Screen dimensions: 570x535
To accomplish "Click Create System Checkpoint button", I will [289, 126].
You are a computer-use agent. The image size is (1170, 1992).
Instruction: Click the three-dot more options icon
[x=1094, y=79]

....

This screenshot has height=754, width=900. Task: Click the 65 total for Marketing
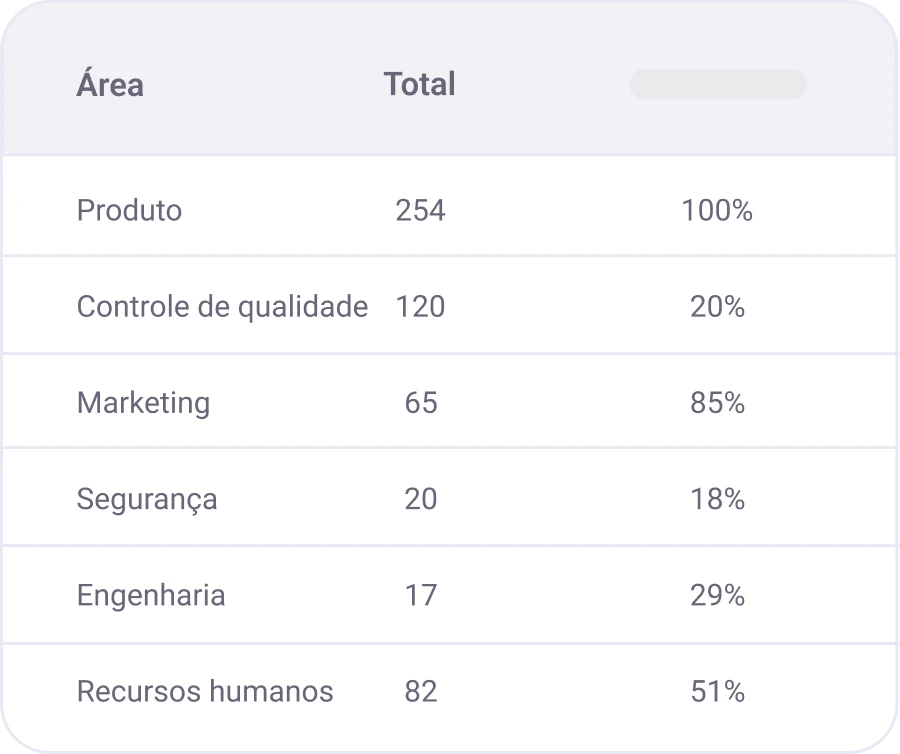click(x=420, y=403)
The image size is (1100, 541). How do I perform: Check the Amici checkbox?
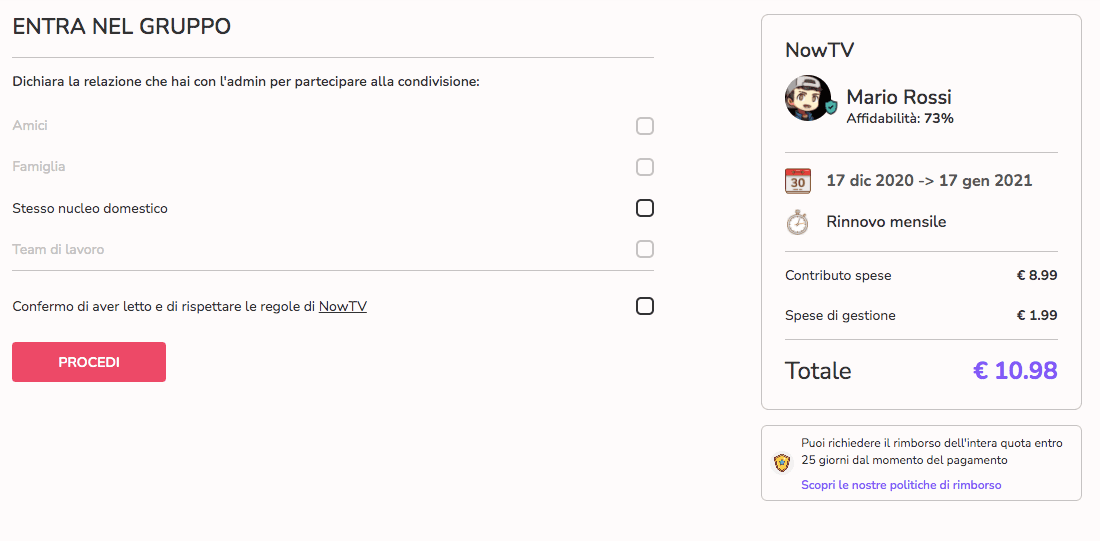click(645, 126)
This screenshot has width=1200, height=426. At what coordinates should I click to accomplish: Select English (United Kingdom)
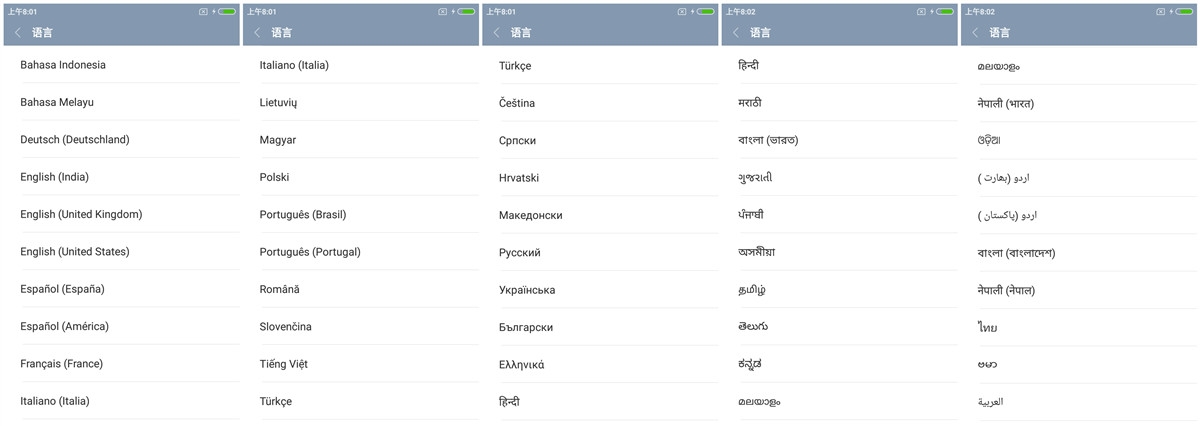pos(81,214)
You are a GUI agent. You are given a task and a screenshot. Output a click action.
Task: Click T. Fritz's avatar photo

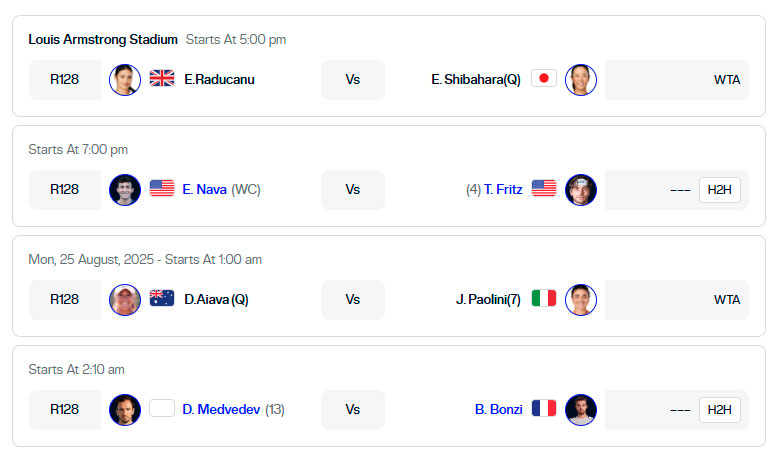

....

* [Exercise details]
Show each line of the material holding "agent".

* [Answer to this problem]
You are a computer-use agent. The image size is (1170, 1992).
You are a GUI agent. You are given a task and a screenshot. Output a click action.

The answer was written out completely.